Les paysans représentaient 3 actifs sur 10 dans la population française de 1955. Ils ne sont plus que 2 sur 100 en 2020 ! Plan social massif, « ethnocide des paysans » ou modernisation de l’agriculture… Les causes de cet effondrement varient selon le milieu social et syndical auquel on appartient. Mais toutes ces explications, me donnent parfois le sentiment de passer sous silence un autre élément : celui de la transformation radicale de notre rapport à l’espace.
Ce ne sont pas seulement la concentration des terres, celle de la distribution alimentaire, ou le manque de compétitivité des fermes, qui expliquent la disparition des paysans. Cela vient aussi d’un bouleversement de notre manière d’habiter, ou plutôt de consommer le monde. Comment réinventer un rapport au monde, dans lequel la limite et la contrainte puissent devenir des sources d’émancipation ?

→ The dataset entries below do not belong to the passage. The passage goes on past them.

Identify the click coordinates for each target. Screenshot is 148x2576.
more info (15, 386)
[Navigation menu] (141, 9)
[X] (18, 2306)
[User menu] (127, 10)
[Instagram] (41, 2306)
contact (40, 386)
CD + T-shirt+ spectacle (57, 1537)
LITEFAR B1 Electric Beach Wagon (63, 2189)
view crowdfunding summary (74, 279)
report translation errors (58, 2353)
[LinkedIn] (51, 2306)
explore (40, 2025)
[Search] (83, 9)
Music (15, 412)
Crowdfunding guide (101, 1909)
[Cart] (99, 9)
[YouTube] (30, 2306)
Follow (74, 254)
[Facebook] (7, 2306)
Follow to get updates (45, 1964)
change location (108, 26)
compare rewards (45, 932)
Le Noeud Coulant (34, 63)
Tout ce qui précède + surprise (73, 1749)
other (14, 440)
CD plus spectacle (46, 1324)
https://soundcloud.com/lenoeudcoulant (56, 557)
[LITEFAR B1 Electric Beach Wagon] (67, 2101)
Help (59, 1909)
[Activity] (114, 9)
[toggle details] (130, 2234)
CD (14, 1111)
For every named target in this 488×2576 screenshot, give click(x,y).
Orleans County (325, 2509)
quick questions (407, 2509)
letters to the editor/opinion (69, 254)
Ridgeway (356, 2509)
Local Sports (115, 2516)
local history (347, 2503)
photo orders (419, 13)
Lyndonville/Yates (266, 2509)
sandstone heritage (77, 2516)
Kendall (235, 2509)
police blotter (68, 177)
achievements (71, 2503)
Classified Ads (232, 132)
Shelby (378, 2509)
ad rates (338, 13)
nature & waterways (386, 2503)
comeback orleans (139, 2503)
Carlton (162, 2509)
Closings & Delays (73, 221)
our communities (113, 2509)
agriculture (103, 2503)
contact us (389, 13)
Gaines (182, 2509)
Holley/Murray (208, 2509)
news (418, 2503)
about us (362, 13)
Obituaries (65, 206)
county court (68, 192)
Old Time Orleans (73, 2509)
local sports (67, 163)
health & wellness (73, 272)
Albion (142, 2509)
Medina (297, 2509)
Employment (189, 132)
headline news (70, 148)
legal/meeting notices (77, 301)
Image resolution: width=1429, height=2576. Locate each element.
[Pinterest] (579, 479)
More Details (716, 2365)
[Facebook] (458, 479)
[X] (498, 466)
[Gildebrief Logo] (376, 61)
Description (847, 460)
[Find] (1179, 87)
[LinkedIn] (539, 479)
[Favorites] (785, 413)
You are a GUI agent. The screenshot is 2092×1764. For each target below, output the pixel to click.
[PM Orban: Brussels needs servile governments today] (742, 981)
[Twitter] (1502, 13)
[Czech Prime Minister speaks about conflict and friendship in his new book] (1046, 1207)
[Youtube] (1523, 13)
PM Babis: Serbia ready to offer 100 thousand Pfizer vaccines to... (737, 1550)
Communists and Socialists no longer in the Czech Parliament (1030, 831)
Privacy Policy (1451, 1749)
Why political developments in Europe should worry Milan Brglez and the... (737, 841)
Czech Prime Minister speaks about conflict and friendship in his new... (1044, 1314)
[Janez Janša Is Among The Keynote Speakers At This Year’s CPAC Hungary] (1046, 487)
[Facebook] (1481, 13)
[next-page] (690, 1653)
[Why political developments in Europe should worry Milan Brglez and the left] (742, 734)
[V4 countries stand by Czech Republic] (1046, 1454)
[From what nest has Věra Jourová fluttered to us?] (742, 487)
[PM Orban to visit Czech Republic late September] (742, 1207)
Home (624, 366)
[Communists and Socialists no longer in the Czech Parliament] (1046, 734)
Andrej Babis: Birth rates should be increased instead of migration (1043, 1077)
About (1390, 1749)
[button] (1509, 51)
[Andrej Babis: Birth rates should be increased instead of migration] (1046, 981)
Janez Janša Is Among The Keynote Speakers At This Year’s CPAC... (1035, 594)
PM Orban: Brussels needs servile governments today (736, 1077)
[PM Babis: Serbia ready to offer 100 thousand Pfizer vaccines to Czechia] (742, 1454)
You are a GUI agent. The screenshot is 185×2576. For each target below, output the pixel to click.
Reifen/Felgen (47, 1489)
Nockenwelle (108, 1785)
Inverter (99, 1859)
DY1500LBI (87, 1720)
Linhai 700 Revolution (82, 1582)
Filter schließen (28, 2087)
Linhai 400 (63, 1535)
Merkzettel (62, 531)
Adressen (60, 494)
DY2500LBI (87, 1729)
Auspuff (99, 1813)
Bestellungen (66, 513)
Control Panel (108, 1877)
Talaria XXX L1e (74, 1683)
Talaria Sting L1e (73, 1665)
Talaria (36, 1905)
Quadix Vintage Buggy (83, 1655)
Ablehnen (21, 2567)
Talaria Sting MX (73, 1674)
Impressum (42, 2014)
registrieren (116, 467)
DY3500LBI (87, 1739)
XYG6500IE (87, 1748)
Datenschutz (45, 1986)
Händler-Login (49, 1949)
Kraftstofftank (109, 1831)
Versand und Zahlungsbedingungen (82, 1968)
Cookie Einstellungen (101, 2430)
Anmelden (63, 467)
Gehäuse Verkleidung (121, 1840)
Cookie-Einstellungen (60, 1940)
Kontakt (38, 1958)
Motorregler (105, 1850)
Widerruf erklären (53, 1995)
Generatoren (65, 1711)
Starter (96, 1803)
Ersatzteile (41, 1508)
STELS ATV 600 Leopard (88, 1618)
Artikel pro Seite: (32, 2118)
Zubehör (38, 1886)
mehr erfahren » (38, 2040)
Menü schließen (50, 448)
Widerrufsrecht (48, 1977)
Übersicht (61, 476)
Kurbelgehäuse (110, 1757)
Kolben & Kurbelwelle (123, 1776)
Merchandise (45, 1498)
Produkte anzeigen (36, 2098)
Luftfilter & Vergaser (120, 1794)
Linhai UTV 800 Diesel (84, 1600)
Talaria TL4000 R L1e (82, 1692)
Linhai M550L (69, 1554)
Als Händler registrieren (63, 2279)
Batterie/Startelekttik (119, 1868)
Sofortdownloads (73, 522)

Le choix d’une vie paysanne serait une piste de réponse. Trop souvent, le travail quotidien, dimanches compris, le peu de vacances, le faible revenu, la retraite dérisoire, les aléas de production, de vente, la fluctuation des prix, la concurrence parfois déloyale… viennent briser l’élan optimiste et volontaire d’un retour à la terre. Pourtant, cette vie paysanne se réduit-elle à sa dimension économique ? Ou renferme-t-elle d’autres secrets, qui se découvrent peu à peu, au fil du temps ?
La poétique du potage de courges
Hier soir, je préparai un potage de courges, carottes et persil du champ, que je fis mijoter avec le faitout de mamie pendant deux heures, sur le poêle à bois. Les chênes et les acacias qui chauffaient la maison et cuisaient le repas, nous les avions bûcheronnés à l’automne, choisissant les arbres déjà morts dans les bois entourant les champs. En regardant le feu à travers la vitre du poêle, je ressentais une satisfaction un peu naïve, quelque chose de plein, comme si ma vie faisait partie d’un cycle, même s’il s’agissait d’une simple ponctuation sur les lignes du temps.
Ce n’était pas le grand soir, mais à cet instant, je crois que j’étais heureux. Ce bonheur pouvait-il être contagieux, ou serait-il renvoyé à un mode de vie anachronique, comme un vestige du passé, dont on aime à se rappeler l’existence ?
« Une vie paysanne implique de se laisser contraindre par la terre »
Aujourd’hui, nous sommes nombreux à chercher une cabane, perdue dans la forêt, les mots ou les souvenirs. Ces lieux de répit me réconfortent, moi aussi. Mais on passe rarement sa vie entière dans ces refuges, quelques années tout au plus, comme Henry David Thoreau. Je crois qu’il nous manque une poétique du temps long, pour que nos retraits du monde deviennent des modes de vie. Cette expérience de la longue durée, est-elle compatible avec la recherche permanente d’une liberté de mouvement ?
Et si les champs devenaient des incarcérations joyeuses ?
Une vie paysanne implique de se laisser contraindre par la terre, et ce quels que soient les aménagements et les astuces mis en place dans les fermes. Lorsque mon travail diminue en hiver, j’augmente mon temps de lecture et d’écriture. Pourtant, les légumes de mon champ m’obligent toujours à une présence quasi quotidienne. L’astreinte géographique ne disparaît pas. Une part irréductible se maintient.
Comment rendre cette part à nouveau désirable ? Au fond, c’est une question profondément écologique. J’ai exploré ses contours, dans un livre publié récemment (Sortir de l’accélération, pour une écologie du temps) (éd. Nouvelle cité, septembre 2024), et j’ai fait une découverte très simple : contraindre notre rapport à l’espace dilate notre rapport au temps.
Si les champs devenaient des incarcérations joyeuses, nous faisant éprouver les clôtures de la terre et les limites du corps, l’usure de l’esprit et des mains, alors nous céderions un peu de l’arrogance de la modernité. Pourquoi n’y a-t-il pas davantage de paysans ? Pourquoi le renouvellement des générations n’a pas lieu ? Parce que nous voulons échapper aux lieux qui nous obligent et aux poids de la terre, au bois qu’il faut fendre et au temps qui file entre nos doigts.
Les paysans écrivent des paysages, dans une grammaire difficile, avec des mots et des colères à plusieurs épaisseurs, auxquelles la société devient sourde. Ce ne sont pas les seuls à ne pas être entendus. Il y a une multitude de métiers invisibles qui attendent, eux aussi, d’être lus, afin de partager leur quotidien lumineux, à travers quelques phrases ordinaires.